The Parque Central was opened for the practice of sports in 1900, having been the site of Montevideo's bullring until the abolition of this activity. At first, the tenants of the stadium were Deutscher Fussball Klub for their home games at the first Uruguayan league championship in the 1900s. As a sports stadium, the Parque Central was inaugurated on March 25, 1900 with a match between the Deutscher Fussball Klub and the CURCC (Central Uruguay Railway Cricket Club). The final score was CURCC 2 – Deutscher 0. Before the game, a lunch was served at Hotel Lanata, among personalities from the Government and leaders of the clubs. According to some chronicles from that period, the inauguration included the Don Bosco Band and the "Flora" gunship Band. There was also a special highlight with a Scottish skirt dancer who took the 7,000 people present by surprise, as they were unaware of the Scottish traditions.
Two days after Nacional would meet the Deutscher F. K. in a game that ended 1–1.

The land was the property of "Tranvias a la Union y Maroñas", a German streetcar company whose employees were the founders of the Deutscher F. K. The venue consisted of four tennis courts and two football fields. By 1901,the streetcar company conceded Nacional the second field as they entered the AUF league. From that year until now, the Estadio Gran Parque Central has witnessed several championships won by Nacional (the last one in 2010/2011 season) and Uruguay national football team.

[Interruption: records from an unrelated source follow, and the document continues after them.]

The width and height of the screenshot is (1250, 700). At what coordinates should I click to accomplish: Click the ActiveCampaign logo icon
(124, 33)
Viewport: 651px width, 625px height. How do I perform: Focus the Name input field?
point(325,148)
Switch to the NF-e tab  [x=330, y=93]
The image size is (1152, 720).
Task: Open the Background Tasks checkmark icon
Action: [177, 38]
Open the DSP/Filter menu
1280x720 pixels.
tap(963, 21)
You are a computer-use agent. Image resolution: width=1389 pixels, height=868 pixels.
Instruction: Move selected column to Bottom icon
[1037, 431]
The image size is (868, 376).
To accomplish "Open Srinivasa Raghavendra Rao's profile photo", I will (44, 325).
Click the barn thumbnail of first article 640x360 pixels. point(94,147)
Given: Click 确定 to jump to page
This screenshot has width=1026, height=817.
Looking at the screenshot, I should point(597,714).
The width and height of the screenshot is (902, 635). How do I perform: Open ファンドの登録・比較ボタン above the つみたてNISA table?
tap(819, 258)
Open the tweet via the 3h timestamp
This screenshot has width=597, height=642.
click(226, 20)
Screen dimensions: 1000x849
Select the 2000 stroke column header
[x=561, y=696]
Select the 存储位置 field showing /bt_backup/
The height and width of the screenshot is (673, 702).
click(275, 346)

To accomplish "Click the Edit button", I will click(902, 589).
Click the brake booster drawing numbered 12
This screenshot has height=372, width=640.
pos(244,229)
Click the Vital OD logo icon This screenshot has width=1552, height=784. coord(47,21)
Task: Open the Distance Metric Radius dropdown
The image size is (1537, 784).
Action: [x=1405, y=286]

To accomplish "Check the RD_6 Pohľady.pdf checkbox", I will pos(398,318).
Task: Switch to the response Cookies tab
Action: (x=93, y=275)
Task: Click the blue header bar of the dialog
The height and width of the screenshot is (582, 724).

Many parts of the stadium remain unchanged since 1900, like the old "Mirador" located behind the Tribuna Atilio García stand, although the current pitch is different from that of the beginning of the past century. The current orientation is east-west, opposite to the first one that was north-south, and there was another field in the actual place of the east stands and eastern part of the pitch.

Until 1930, the Parque Central was the main sports venue in Uruguay. It was only with the building of the Estadio Centenario that Nacional's stadium was superseded.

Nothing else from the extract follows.